My Boxercise Advanced class continually steps up to the challenges I pose them and they’re constantly trying to push themselves – definitely motivating to me. I did this circuit with one of them on Sunday and ended up ripping a four inche strip of skin off my back – if that doesn’t say hardcore than I don’t know what does!!!  I’m still sporting bandages down my backbone from Sunday but today we wanted to do the circuit again with the other member of our Boxercise Advanced class so that’s exactly what we did and unlike most members who do this circuit in 30 second intervals, these ladies and I do them at 1 minute intervals – holy intense!!!After them, I then was asked to do the circuit two more times with two other individual boxers who wanted me to train with them.

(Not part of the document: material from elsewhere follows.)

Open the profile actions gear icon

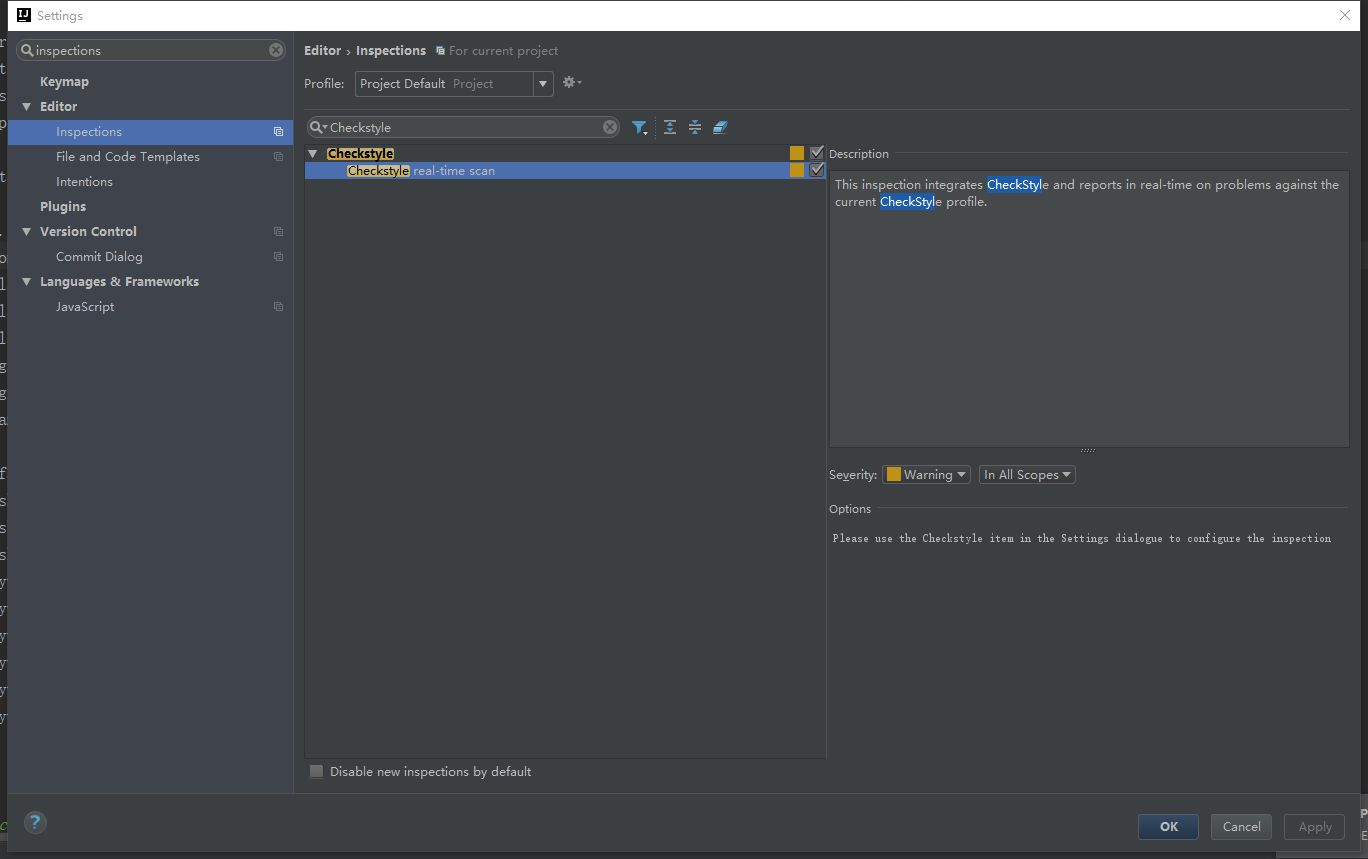tap(568, 82)
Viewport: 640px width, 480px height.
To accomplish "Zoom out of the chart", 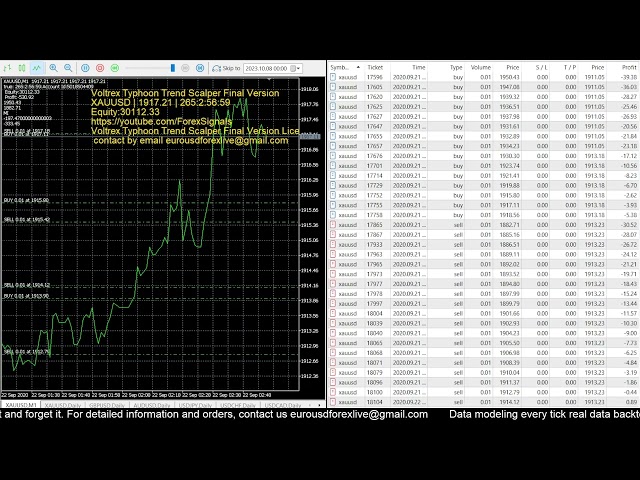I will click(x=67, y=68).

TOTAL CIRCUIT TRAINING TIME TODAY = 1 hour, 23 minutes & 30 seconds

Today one of my members asked me, “Why aren’t you training today?”  She knew my off-training days are usually Wednesday and Saturday but today was Tuesday and she’s used to seeing me start my training around 10:30pm.  Tonight I didn’t do my own boxing training because I was exhausted from training all my members.  I had to giggle in response to her question, knowing full well that I had over trained myself today as a result of doing so many circuits with so many members.  For the most part my foreign members all know my circuits and a simple explanation of revisions is all they need.  I just have to tell them when to switch exercises and what exercise to switch into.  My Korean members however, many of them need me to explain more in detail so I usually just end up doing one or two sets with them. 

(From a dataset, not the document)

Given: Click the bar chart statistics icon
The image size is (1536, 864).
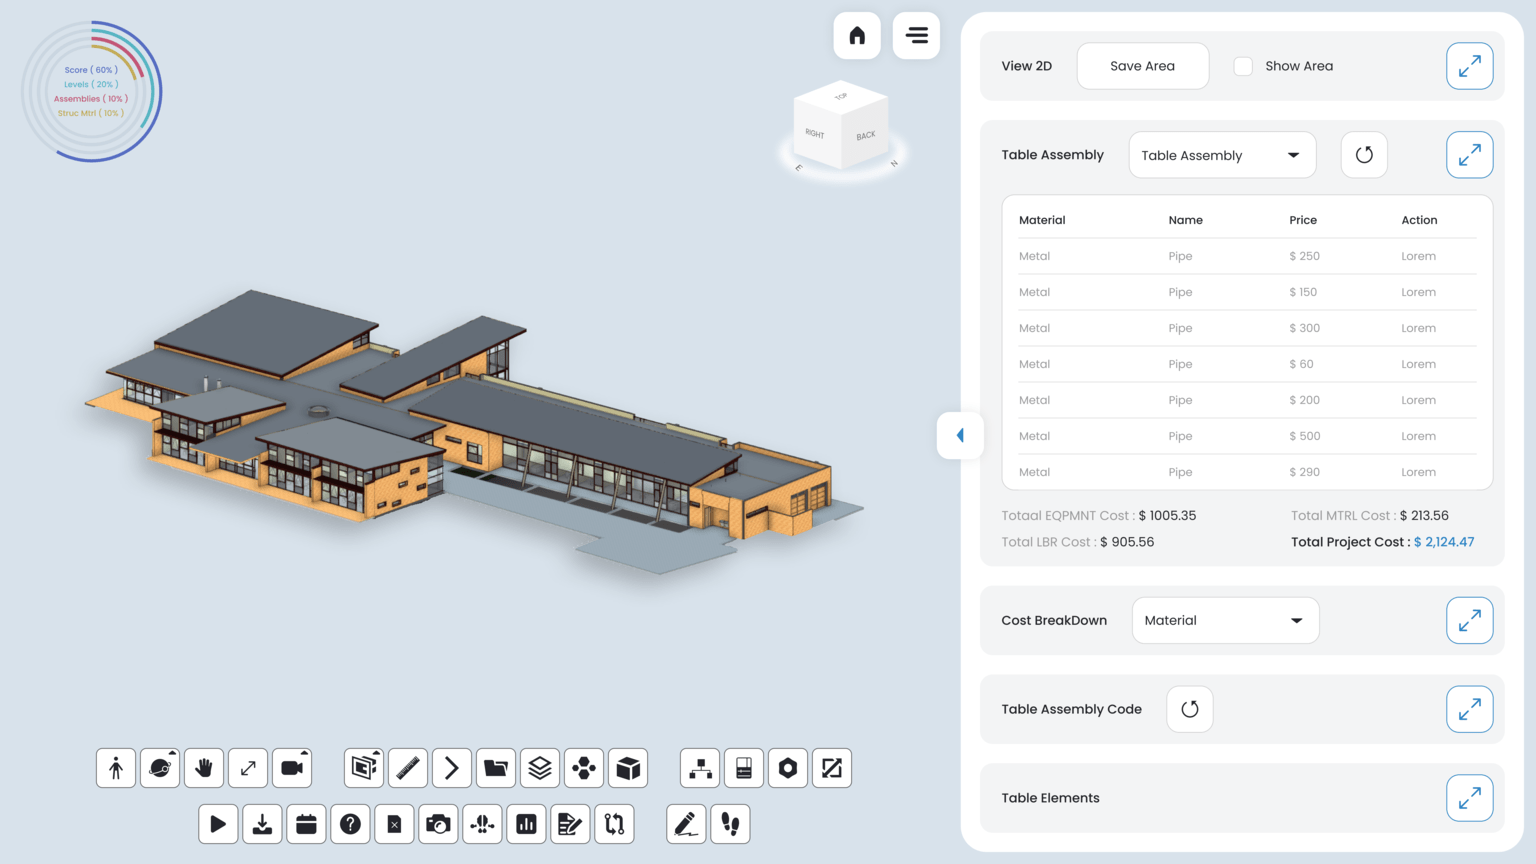Looking at the screenshot, I should click(526, 824).
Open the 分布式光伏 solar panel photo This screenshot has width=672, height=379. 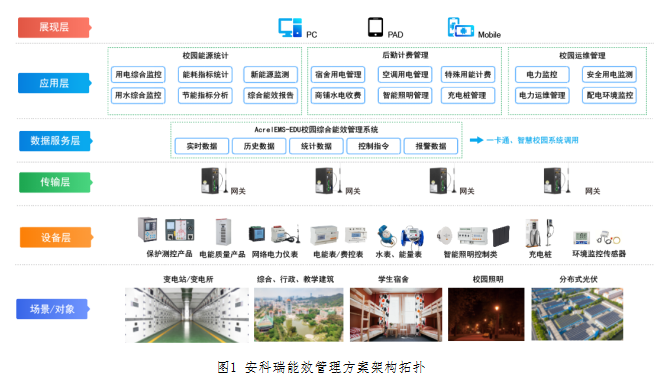577,314
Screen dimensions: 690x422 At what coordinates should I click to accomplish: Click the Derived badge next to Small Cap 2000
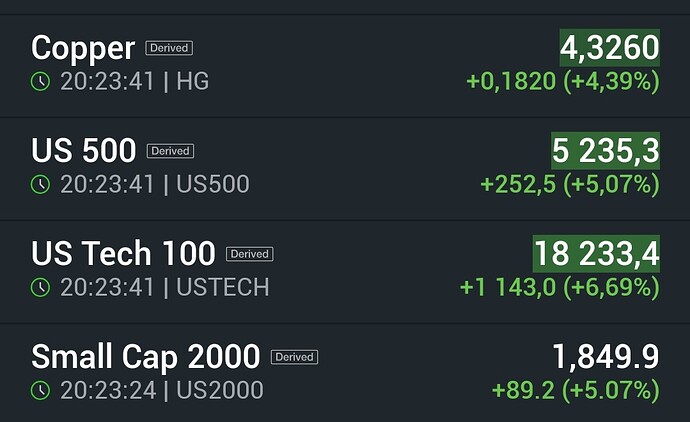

I had my weigh-in today and doing all these circuits with my members is definitely doing wonders for my body but sometimes it’s a struggle to keep up with my eating so that I stay fully fueled and ready for action.  I used to try to eat whenever we hit a break in the crowd but now days I find that break isn’t as often as I’d like or need – I eat 6 times a day, every 2.5-3hrs.  I’ve resorted to flat out telling members that they’ll have to wait or to start an exercise without me so that I can eat after all I’m no good to them if I’m not eating properly.  I have to be one step ahead of them and all that more intense but that requires me to eat like a beast and stay fully hydrated.  This past week I’ve really been paying attention to my clean eating, making sure I get in my six solid meals, and the results have been amazing.  In just one week I’ve packed on a full kilogram of muscle so I’m very happy with my dedicated focus to eating clean.  Six-pack abs here I come!!!